With the new Google Chrome release beginning to display non-secured warnings, now is a great time to begin rolling out HTTPS everywhere on all your client’s websites. The following is a bash script I wrote to help with the switchover process. I used the script to assist with making the SSL switchover with over 500+ WordPress websites.

The script checks which websites are still running HTTP. It works by using CURL to follow the website to its final redirect, and then examines the headers. If the final request is HTTP then it outputs that site into a separate TXT file.

Screen Shot 2017-01-25 at 7.20.06 AM

Create a file called ssl_check.sh with the following. Fill up the sites variable with as many domains as you wish to check separated by a space.

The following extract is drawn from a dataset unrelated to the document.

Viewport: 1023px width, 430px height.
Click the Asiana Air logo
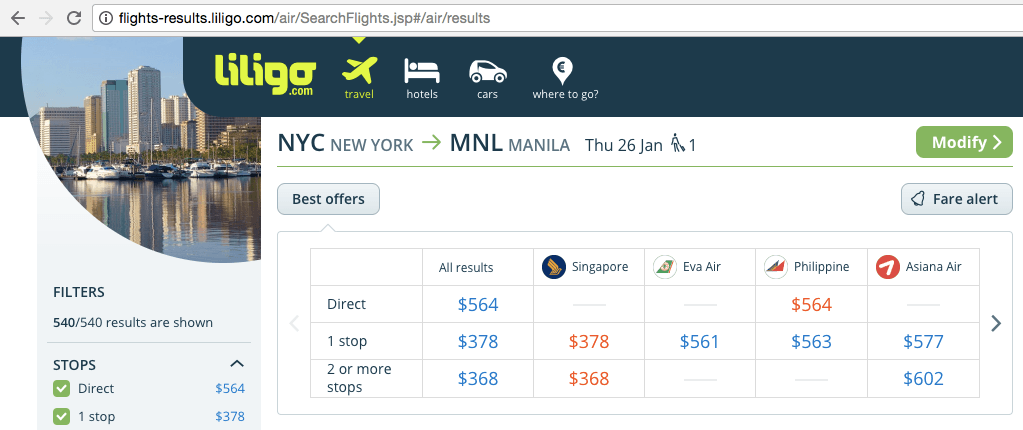tap(887, 267)
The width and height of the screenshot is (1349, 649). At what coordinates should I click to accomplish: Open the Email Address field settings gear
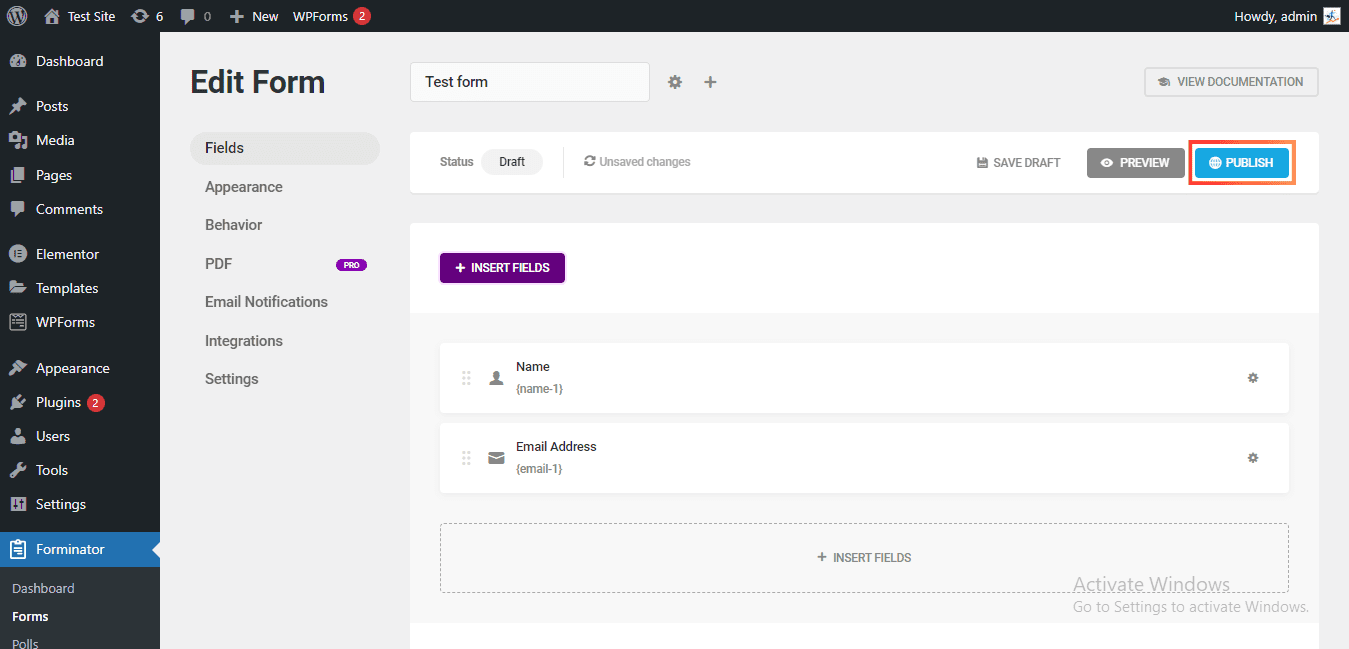[x=1252, y=457]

sites="google.com microsoft.com anchor.host"
output=ssl_check_output.txt

# clears previous output
> $output

for site in $sites
do
    url=`curl --silent -IL $site | grep Location: | tail -1 | sed 's/Location: //g'`
    proto=`echo $url | grep :// | sed -e's,^\(.*://\).*,\1,g'`
    if [ "https://" != "$proto" ]
    then
        echo $site
        echo $site >> $output
    fi
done

The output will be stored in a file named ssl_check_output.txt which can be used as a checklist to manually process and activated new SSLs. After all of the SSLs have been installed, running ssl_check.sh can be used to make sure none of the websites have been missed.